等級 | 自賠責基準※ | 弁護士基準 |
---|---|---|
12級13号 | 94万円 | 290万円 |
14級9号 | 32万円 | 110万円 |
※自賠責基準は新基準を反映しています。令和2年4月1日より前に発生した事故の場合は、旧基準が適用されます。
後遺障害等級認定の申請をお考えの方は弁護士にご相談ください
交通事故による手足のしびれの症状は、発症・残存する方が多いにもかかわらず、後遺障害等級を得ることが難しい症状のひとつといわれています。
特に神経損傷が軽度である場合などは、MRI検査やCT検査による画像所見が得にくく、客観的な症状の証明が困難です。
結果として、しびれの症状が残っているのに、低い等級への認定や非該当とされてしまうケースも少なくありません。
思い当たる方は、ぜひ弁護士にご相談ください。
弁護士に依頼することで、「どうすれば後遺症が残っているとの立証が可能か」、「どうすれば交通事故と残った症状の因果関係を証明できるのか」といった、被害者一人一人に最適なアドバイスを受けることができます。
くわえて、弁護士法人ALGは、後遺障害等級認定申請の経験を重ね、医療問題にも強いといった特徴をもつ弁護士事務所です。
後遺障害等級認定の申請を見据えた通院方法のアドバイスや、診断書・医証などの精査、相手方保険会社との交渉といったトータルサービスを行うことが可能です。
安心してお任せください。
しびれで後遺障害が認められた裁判例
【大阪地方裁判所 平成29年10月18日判決】
<事案の概要>
交差点手前で信号待ちのため停車していた原告が運転するトラックに対し、被告の運転するトラックが追突し、原告が受傷したため、被告に対して損害賠償を請求した事案です。 本件事故により、頚髄不全損傷(中心性頚髄損傷)をはじめとする傷害を負ったという原告の主張を、被告が否定したため、原告の負った傷害の内容や後遺障害の有無及び程度について争いになりました。
<裁判所の判断>
裁判所は、原告が負ったと主張する頚髄不全損傷(中心性頚髄損傷)の発症の有無について、次の理由から否定しました。
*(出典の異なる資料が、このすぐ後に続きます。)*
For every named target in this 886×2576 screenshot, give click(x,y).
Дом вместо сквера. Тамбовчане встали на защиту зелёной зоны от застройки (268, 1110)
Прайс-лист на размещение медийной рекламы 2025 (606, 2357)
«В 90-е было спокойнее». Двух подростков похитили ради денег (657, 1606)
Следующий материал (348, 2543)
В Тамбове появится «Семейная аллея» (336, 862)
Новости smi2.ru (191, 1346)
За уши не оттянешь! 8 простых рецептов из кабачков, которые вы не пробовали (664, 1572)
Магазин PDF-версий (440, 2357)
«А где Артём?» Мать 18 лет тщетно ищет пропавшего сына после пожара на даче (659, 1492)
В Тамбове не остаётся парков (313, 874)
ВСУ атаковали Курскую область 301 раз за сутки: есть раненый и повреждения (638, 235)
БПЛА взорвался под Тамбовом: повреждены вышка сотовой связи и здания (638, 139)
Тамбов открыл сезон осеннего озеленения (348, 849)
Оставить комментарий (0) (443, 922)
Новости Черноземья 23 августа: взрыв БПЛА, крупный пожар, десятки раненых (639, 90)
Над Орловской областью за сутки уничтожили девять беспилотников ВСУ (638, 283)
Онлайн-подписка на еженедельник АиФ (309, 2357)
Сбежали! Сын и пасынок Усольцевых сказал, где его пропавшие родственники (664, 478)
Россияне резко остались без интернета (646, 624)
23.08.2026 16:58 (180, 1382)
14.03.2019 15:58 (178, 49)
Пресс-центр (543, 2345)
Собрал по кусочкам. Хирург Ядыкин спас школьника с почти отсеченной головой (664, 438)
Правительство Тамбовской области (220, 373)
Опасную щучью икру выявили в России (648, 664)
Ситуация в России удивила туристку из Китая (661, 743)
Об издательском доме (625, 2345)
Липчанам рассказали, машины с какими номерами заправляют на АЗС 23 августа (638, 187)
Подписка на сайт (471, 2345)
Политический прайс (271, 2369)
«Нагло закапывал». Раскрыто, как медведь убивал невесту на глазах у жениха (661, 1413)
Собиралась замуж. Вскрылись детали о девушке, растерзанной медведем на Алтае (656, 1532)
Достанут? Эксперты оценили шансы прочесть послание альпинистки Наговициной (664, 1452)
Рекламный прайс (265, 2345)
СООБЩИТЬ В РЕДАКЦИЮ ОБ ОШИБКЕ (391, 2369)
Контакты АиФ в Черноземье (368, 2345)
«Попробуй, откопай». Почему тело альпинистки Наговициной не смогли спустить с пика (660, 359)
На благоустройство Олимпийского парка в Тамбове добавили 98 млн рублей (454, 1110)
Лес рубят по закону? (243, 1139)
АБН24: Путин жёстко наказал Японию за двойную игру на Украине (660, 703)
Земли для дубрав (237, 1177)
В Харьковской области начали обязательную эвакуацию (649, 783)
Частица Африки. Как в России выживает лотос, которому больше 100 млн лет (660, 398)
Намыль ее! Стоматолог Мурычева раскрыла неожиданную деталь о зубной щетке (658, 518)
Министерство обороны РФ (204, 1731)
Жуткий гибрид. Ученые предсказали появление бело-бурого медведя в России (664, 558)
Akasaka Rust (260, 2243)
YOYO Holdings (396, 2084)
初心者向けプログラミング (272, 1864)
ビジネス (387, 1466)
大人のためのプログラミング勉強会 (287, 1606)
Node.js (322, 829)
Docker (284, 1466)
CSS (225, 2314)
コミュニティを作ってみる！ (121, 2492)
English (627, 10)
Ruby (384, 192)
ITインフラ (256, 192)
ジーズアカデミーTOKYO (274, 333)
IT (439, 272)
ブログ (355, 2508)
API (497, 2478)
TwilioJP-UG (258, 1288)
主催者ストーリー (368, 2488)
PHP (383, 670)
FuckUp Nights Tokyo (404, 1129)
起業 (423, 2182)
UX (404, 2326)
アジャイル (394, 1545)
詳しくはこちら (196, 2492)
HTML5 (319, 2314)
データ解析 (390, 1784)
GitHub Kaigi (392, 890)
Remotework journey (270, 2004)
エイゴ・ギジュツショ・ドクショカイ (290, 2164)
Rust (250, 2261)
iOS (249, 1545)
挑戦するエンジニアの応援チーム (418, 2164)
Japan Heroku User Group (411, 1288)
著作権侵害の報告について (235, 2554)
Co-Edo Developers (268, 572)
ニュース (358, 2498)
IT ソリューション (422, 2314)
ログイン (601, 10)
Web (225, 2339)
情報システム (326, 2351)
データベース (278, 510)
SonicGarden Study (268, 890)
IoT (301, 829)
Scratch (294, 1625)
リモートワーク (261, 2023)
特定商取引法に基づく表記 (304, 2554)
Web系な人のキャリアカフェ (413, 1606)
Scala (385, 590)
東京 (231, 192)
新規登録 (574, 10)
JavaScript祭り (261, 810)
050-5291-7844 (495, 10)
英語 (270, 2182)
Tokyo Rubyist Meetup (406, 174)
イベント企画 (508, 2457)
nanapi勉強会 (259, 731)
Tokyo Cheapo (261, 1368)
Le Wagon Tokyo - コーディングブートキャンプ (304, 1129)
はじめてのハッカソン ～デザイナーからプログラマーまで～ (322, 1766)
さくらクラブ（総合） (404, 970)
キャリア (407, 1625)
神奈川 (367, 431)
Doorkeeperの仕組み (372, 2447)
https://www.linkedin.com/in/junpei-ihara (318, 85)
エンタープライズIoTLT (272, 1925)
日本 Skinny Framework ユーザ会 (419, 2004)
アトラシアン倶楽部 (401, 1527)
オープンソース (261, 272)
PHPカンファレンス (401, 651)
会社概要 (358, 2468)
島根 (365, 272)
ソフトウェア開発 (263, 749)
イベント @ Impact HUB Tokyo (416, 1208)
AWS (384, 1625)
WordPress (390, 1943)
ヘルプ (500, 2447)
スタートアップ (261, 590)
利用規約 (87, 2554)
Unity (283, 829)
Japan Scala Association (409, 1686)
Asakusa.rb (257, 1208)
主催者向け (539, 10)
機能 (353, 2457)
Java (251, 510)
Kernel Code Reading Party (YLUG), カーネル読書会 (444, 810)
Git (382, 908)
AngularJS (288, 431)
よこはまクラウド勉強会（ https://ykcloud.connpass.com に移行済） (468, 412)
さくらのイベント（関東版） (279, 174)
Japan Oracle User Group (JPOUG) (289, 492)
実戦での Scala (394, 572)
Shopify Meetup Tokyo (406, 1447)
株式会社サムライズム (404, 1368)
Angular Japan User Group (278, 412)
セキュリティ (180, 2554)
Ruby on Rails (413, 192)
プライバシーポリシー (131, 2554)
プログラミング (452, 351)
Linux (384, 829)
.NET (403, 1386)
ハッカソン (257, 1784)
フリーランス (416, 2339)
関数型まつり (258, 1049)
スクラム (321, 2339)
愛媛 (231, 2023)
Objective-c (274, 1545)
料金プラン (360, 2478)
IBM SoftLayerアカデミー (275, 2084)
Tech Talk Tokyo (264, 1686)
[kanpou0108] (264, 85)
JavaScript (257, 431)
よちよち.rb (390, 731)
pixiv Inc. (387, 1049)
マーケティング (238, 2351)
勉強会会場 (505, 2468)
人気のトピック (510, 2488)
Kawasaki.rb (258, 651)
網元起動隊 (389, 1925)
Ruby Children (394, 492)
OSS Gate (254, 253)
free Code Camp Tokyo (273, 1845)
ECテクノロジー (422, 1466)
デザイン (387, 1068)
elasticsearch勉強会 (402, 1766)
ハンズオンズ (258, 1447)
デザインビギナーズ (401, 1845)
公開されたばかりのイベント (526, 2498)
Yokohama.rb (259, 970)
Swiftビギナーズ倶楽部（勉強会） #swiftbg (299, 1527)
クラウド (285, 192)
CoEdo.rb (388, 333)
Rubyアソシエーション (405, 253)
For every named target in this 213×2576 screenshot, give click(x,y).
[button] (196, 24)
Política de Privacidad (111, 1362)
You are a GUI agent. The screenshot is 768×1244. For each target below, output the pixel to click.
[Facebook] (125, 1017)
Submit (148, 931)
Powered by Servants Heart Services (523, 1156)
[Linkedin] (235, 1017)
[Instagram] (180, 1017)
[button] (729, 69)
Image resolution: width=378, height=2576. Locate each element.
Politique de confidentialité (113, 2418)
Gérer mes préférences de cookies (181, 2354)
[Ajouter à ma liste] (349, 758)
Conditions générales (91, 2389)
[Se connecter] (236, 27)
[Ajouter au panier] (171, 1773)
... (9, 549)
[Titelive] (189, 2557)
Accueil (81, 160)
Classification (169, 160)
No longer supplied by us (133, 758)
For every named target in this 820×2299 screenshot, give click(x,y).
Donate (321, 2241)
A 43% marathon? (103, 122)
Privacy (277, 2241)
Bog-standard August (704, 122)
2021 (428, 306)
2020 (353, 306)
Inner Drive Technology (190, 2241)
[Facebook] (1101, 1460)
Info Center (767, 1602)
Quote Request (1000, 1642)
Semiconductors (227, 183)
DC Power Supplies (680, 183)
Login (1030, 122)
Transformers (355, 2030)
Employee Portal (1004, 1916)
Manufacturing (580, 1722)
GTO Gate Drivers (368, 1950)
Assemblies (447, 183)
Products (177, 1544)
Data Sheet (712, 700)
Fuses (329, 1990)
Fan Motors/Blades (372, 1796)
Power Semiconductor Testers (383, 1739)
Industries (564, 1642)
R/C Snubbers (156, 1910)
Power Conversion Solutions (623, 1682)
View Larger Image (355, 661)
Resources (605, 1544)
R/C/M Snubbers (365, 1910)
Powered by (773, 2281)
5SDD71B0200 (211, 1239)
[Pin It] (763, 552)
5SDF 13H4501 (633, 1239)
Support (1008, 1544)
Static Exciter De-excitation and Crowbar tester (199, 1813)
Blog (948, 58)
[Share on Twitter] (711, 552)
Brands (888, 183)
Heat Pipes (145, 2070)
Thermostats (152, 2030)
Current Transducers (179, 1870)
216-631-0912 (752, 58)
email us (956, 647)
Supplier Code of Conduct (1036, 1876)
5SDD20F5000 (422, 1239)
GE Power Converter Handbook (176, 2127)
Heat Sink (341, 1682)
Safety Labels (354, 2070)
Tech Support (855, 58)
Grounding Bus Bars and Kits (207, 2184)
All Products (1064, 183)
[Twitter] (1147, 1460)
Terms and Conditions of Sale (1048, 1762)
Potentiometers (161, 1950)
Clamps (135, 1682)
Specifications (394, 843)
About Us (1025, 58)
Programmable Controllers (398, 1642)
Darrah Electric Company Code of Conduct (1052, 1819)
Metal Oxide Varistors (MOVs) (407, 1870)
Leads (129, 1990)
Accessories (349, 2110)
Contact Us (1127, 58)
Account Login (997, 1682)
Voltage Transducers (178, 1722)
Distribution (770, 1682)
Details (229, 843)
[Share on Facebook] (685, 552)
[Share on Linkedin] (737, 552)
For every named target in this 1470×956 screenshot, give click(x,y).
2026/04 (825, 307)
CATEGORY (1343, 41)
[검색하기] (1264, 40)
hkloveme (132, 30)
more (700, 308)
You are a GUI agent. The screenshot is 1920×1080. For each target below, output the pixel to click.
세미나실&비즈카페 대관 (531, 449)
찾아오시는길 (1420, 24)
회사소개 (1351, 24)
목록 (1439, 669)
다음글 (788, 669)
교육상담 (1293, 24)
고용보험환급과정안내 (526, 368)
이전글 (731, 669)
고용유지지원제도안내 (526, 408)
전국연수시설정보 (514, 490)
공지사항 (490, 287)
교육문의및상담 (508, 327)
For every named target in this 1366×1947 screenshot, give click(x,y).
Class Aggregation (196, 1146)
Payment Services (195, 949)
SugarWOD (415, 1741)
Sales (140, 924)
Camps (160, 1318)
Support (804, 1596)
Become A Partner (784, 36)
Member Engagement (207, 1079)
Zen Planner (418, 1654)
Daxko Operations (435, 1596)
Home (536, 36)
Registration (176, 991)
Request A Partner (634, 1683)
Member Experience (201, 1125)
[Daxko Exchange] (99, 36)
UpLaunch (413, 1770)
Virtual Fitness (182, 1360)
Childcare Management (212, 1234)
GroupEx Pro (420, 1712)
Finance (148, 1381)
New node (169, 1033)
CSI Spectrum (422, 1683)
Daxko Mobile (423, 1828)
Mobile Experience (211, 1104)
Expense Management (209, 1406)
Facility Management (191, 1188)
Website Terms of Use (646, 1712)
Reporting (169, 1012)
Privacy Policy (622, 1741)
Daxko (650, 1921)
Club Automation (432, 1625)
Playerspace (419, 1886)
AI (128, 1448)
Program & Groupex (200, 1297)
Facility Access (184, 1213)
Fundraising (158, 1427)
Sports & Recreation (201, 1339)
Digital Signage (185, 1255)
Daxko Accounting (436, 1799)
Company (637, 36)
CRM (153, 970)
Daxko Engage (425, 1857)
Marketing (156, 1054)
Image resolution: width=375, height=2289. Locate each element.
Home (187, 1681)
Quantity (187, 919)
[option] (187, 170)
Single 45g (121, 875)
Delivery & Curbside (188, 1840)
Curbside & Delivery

①本件事故後の原告の症状は、本件事故と因果関係のある中心性頚髄損傷を裏付けるものではないこと
②各種検査所見において、本件事故による中心性頚髄損傷を裏付ける所見が見当たらないこと
③他に本件事故により中心性脊髄損傷を裏付ける所見は見当たらないこと
裁判所は、原告が本件事故によって負った傷害の内容を、左下腿打撲、左大腿打撲、頭部打撲、頚椎捻挫・挫傷、腰椎捻挫・挫傷に限って認めました。 もっとも、裁判所が認定した上記の症状のうち、原告が、本件事故後から左大腿の痛み及び左下肢のしびれを継続的に訴えており、症状固定の時点でも同様の症状を訴えているから、左下肢の痛みやしびれについて、後遺障害が残存したと認められると判断しました。この左下肢の痛みやしびれについて、他覚的所見は認められないから、後遺障害等級14級9号「局部に神経症状を残すもの」にあたると判断しました。
他覚的所見がなくとも、一貫した症状の主張を理由に後遺障害の残存を認めた裁判例です。